Now that we have a better command of our spending, eating out is much less common; but, when we do eat out, we set a budget for each meal. 

We often look at menus online prior to leaving the house and decide what we're going to order to get an idea as to how much our bill will be.  This also helps determine if a particular restaurant fits within our budget.
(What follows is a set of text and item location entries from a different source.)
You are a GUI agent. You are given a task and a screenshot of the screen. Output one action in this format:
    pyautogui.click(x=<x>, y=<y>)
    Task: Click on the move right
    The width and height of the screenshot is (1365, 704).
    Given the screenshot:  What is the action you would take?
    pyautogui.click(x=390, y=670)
My family and I went through this exact routine before selecting a restaurant to have dinner on a Saturday evening.  With items pre-selected, the bill pre-calculated (including tip), we piled into the van and drove off for a relaxing dinner out.

The food was good, as was the service.  When the bill arrived the amount was more than what I expected.  I checked the numbers over several times. Each individual amount was right, but the total conflicted with my calculation.  I slowly realized that I had somehow made an error at home, and our bill was indeed higher than I had calculated.

At this point, I had two choices: 

1.) Pay the bill and leave no tip, even though the service was good

2.) Break my budget, leave an appropriate tip, and adjust another expenditure in the budget

I waffled back and forth between these two choices about a billion times in the ten seconds I was staring at the check.

On one hand, we were talking about the neighborhood of $8.  Surely I could find something in the budget to reduce to make up for the overage.  The servers depend upon tips for their income, as they're typically paid peanuts for an hourly wage. 

Plus, the service was good, and it was my error that got me into this mess.

On the other hand, every dollar adds up.  Plus, why should I have to reduce something in my budget, or cut out something I want just to pay someone's wage when a tip is supposed to be optional?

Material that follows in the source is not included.